--- Supplied data Enclosed Below ---
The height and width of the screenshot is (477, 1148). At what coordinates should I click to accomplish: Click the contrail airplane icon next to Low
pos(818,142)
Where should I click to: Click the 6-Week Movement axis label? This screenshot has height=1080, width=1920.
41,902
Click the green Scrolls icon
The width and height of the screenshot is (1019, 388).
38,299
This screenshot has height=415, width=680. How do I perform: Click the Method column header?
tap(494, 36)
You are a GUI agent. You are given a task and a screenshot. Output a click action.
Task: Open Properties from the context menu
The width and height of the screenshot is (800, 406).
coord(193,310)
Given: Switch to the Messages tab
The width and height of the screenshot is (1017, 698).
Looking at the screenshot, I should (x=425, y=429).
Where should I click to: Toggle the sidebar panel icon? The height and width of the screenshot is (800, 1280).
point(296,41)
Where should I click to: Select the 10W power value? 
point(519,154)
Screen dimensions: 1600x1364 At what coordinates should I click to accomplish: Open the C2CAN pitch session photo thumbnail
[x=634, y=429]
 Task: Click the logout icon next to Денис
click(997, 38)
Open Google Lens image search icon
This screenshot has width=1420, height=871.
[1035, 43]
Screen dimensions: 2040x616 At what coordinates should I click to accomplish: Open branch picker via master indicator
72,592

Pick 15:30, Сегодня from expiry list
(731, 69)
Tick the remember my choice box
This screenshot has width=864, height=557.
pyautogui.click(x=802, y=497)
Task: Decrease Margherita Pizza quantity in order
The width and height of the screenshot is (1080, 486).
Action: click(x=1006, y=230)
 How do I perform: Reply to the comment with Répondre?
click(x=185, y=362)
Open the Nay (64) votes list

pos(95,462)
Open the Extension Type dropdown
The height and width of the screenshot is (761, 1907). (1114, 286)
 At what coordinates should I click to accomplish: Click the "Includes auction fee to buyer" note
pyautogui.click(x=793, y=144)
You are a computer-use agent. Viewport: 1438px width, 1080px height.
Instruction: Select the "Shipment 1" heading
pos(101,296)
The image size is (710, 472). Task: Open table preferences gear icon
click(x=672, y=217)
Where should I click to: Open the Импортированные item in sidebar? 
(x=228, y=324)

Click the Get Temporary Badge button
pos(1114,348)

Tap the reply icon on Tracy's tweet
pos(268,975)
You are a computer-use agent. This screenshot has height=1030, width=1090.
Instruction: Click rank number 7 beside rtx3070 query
--- End of Enclosed Supplied data ---
• **Instructions for the task**: Gather every line from the entries above where the word "agent" appears, and copy them.

• **Solution to this exercise**:
You are a GUI agent. You are given a task and a screenshot. Output a click action.
You are a computer-use agent. Viewport: 1438px width, 1080px height.
You are a computer-use agent. This screenshot has height=1030, width=1090.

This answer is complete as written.